- **Data entries**

*** Begin section ***

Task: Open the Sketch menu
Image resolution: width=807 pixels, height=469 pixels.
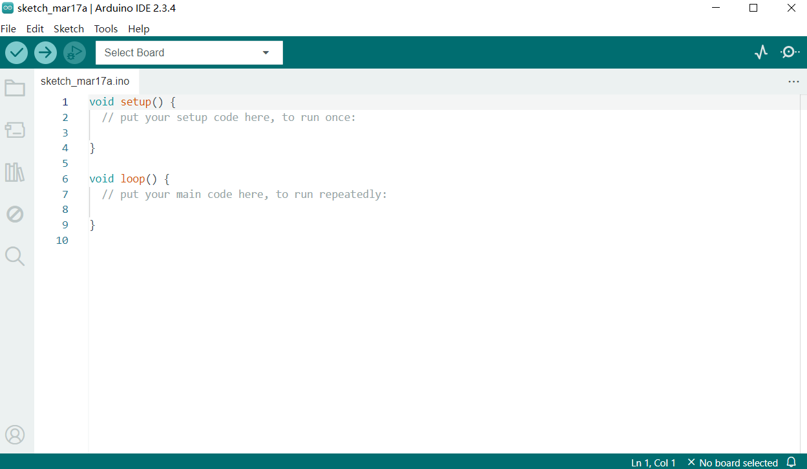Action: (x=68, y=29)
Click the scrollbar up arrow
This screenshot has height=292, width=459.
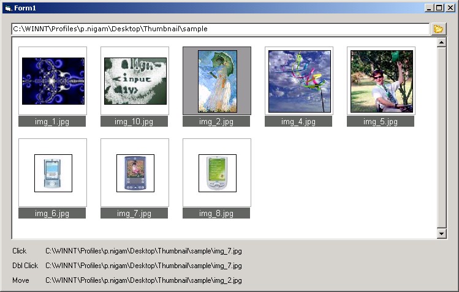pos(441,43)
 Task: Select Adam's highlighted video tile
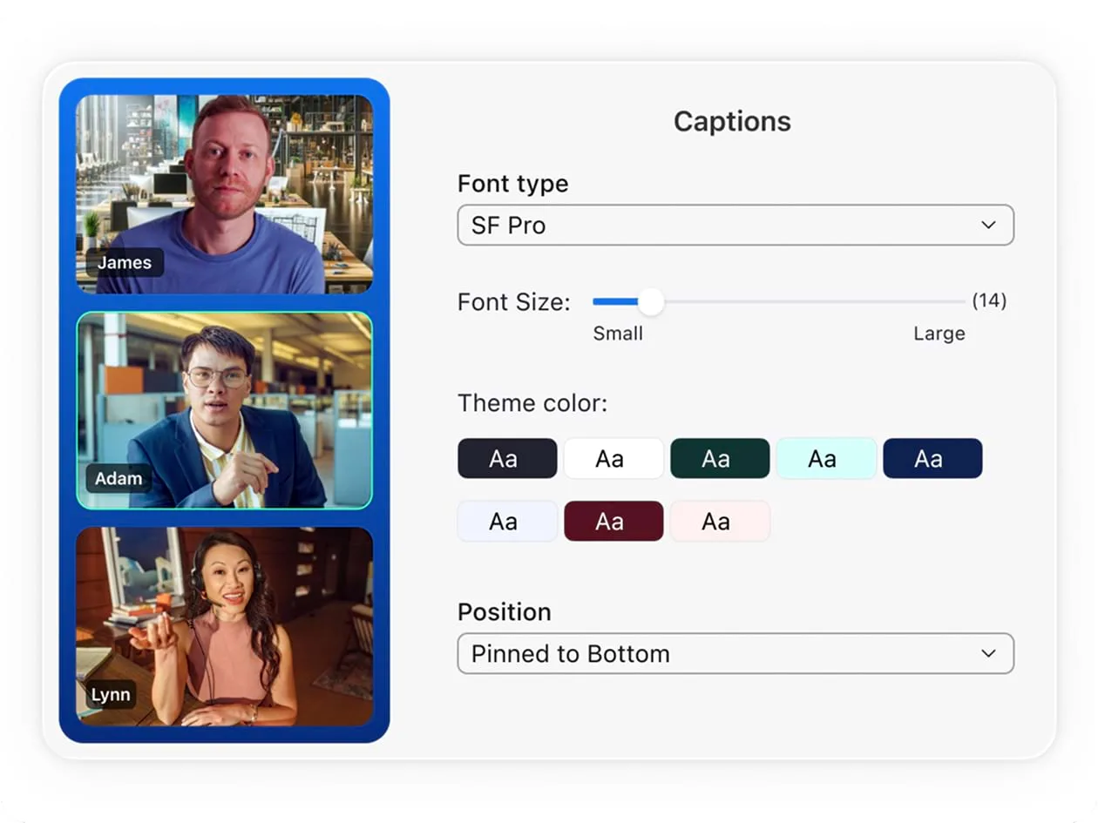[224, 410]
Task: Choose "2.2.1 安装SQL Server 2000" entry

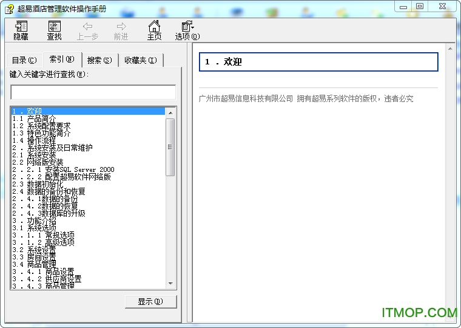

*** End section ***

- **Exercise**
An exact copy of the entries above, with no pictures, is the required answer.

- **Solution for this task**
Task: Open the Sketch menu
Image resolution: width=807 pixels, height=469 pixels.
Action: (x=68, y=29)
Click the scrollbar up arrow
This screenshot has height=292, width=459.
pos(441,43)
 Task: Select Adam's highlighted video tile
[224, 410]
Task: Choose "2.2.1 安装SQL Server 2000" entry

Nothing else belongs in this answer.